(Screenshot grounding data)
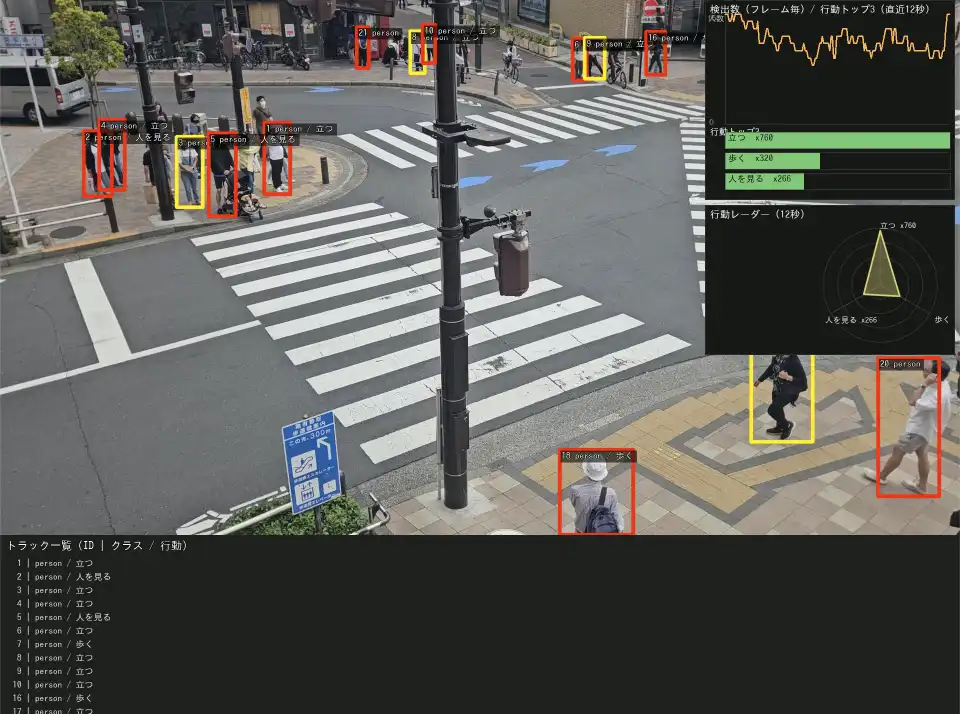Click the 立つ x760 radar axis label
This screenshot has height=714, width=960.
pyautogui.click(x=897, y=226)
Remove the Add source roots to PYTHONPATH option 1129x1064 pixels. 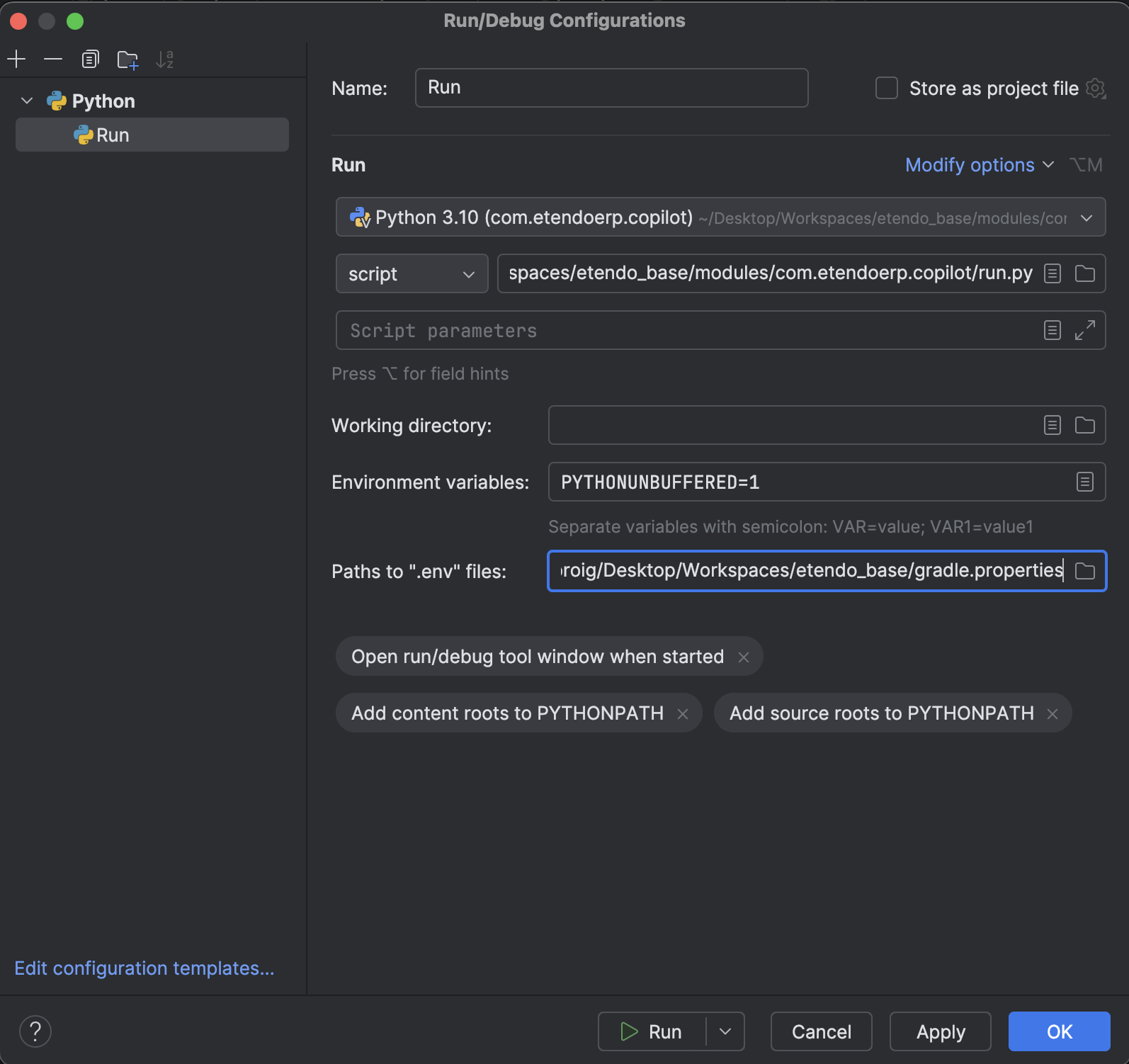1053,714
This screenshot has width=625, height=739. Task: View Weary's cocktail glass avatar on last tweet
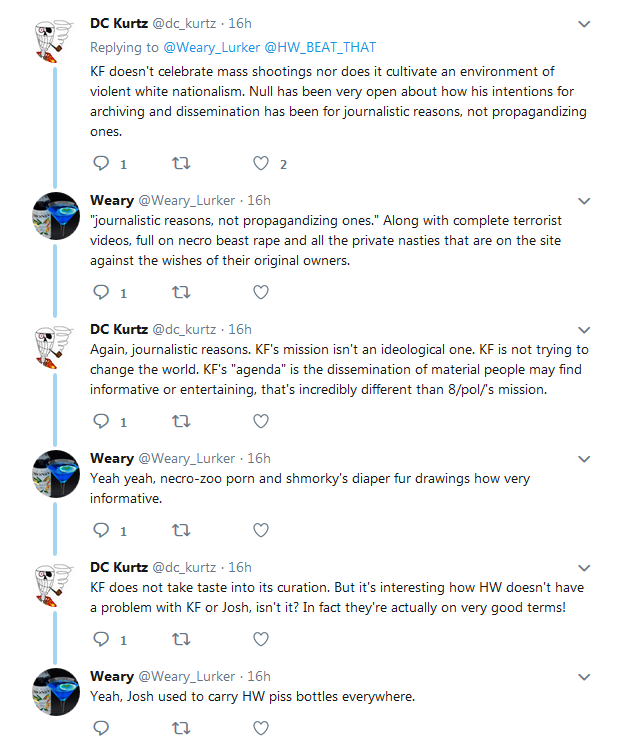pos(56,692)
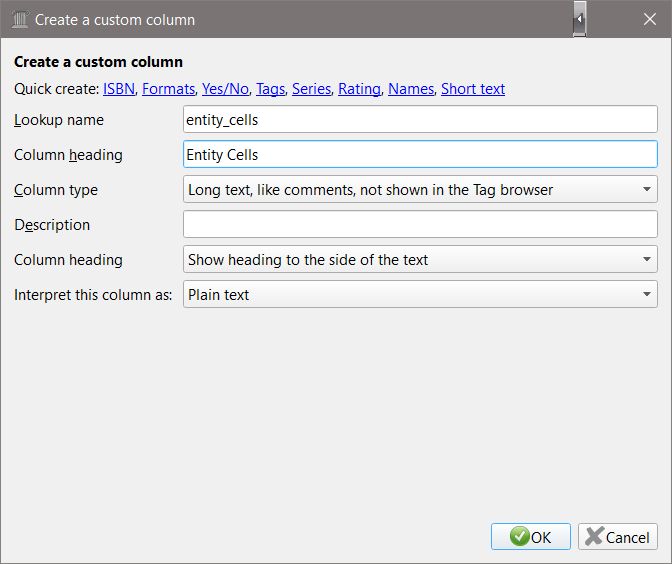Choose the Short text quick create link
Screen dimensions: 672x564
[x=473, y=89]
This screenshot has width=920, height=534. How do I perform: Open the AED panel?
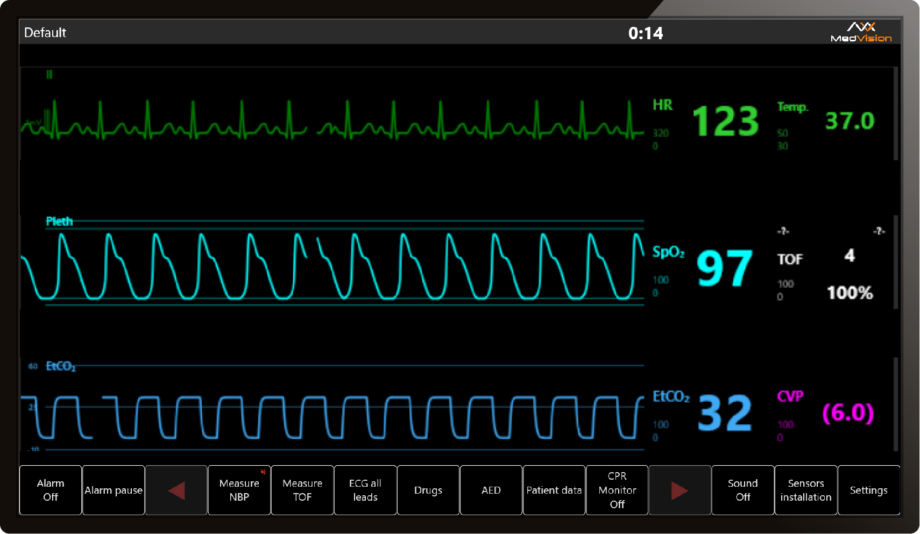pos(491,490)

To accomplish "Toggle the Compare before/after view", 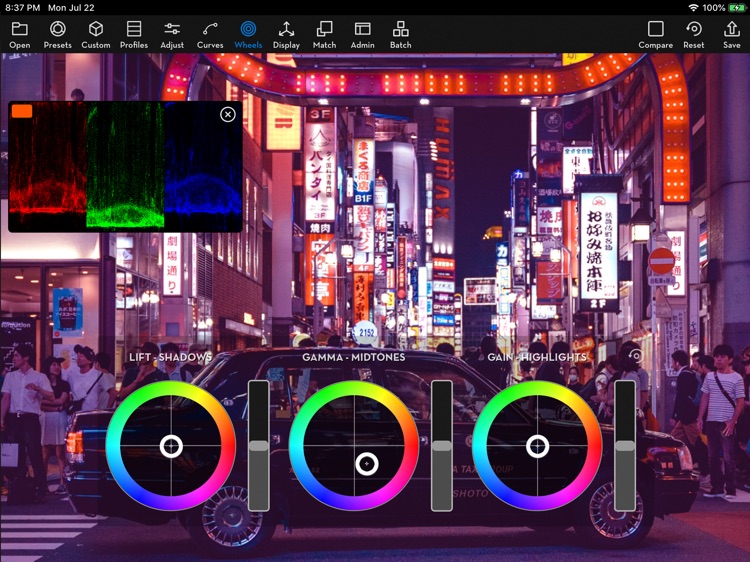I will click(x=655, y=35).
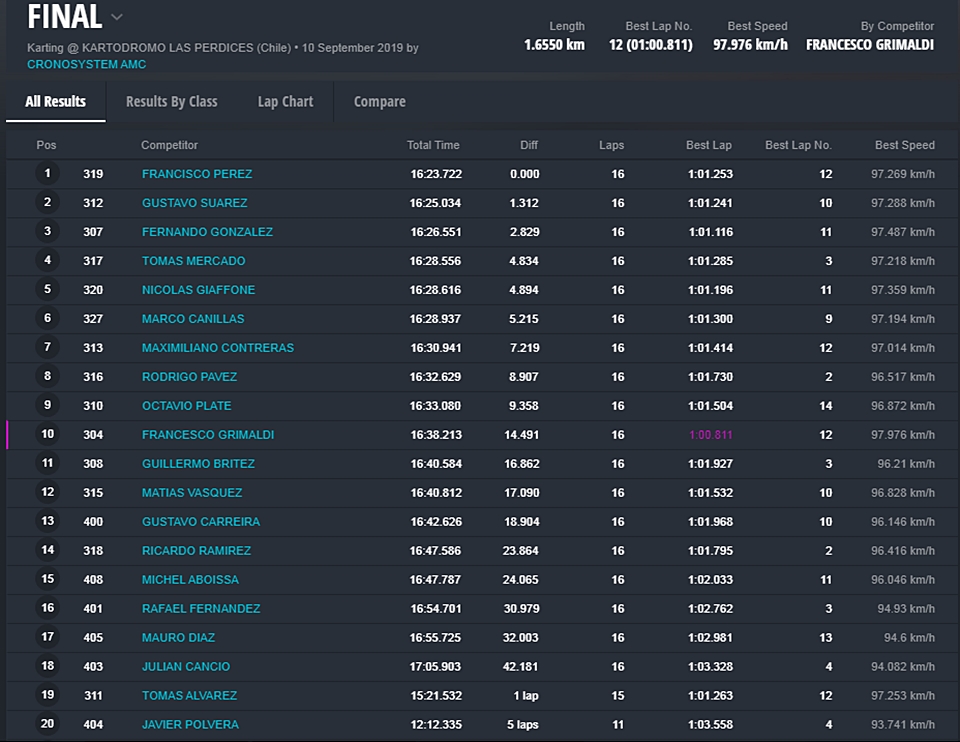
Task: Click position 10 circle badge
Action: pos(47,435)
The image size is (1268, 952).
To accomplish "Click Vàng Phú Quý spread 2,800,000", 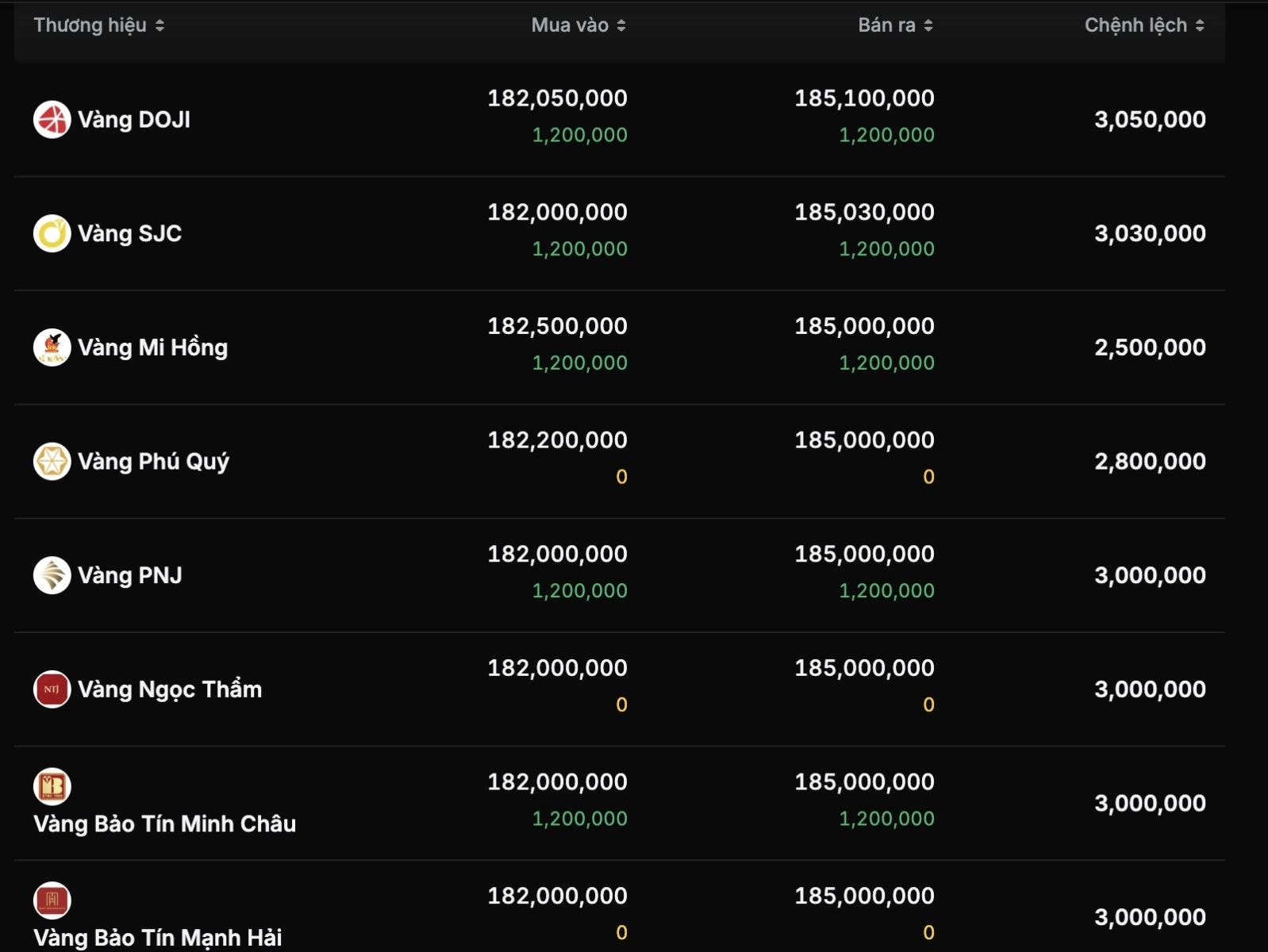I will click(1150, 462).
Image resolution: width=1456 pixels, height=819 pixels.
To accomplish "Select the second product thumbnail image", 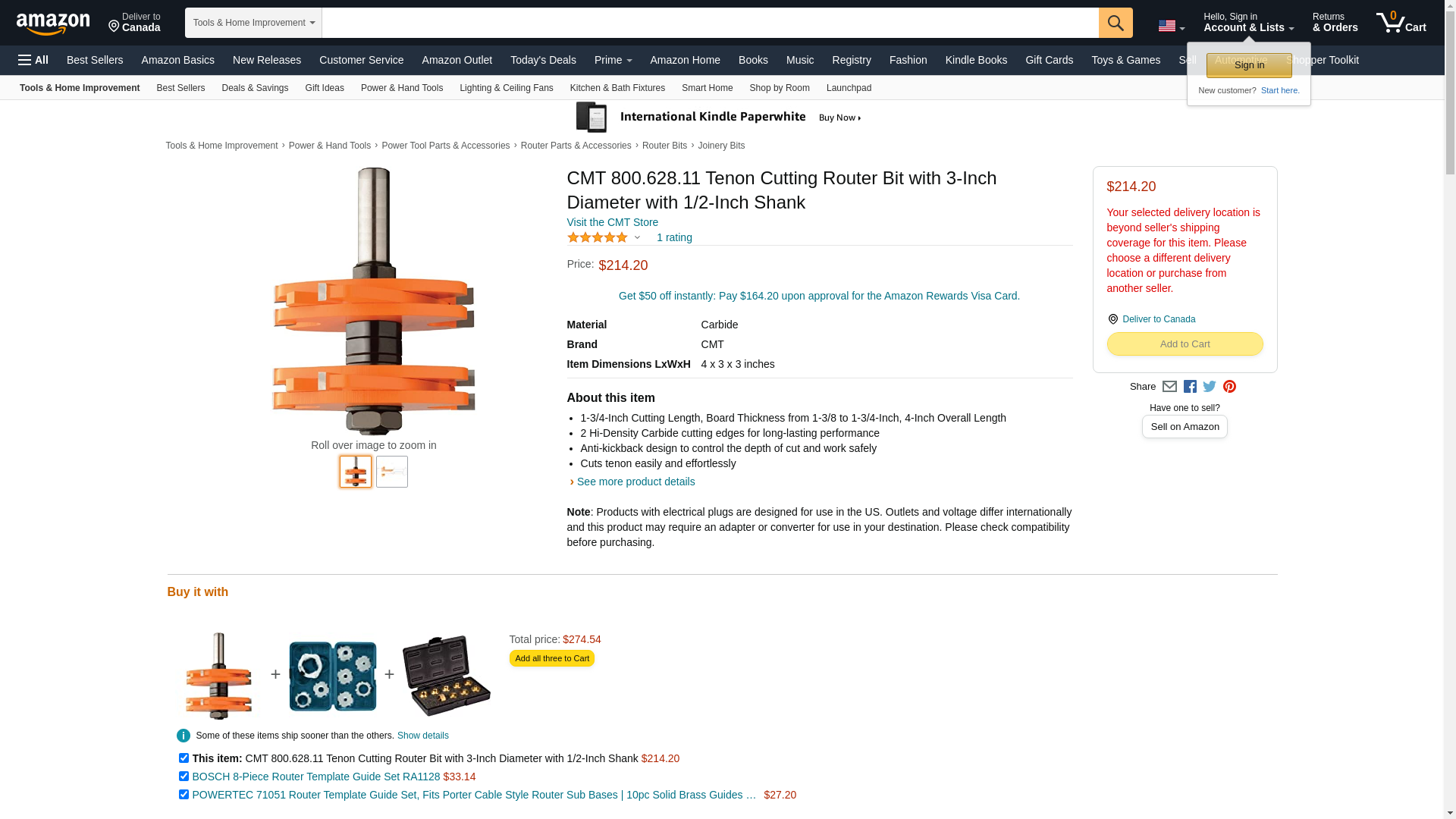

# How to complete this task:
Return exactly, with no pictures, each line from the one that contains "Image resolution: width=1456" through the end of the entries above, both ends included.

# Task answer:
Image resolution: width=1456 pixels, height=819 pixels.
To accomplish "Select the second product thumbnail image", 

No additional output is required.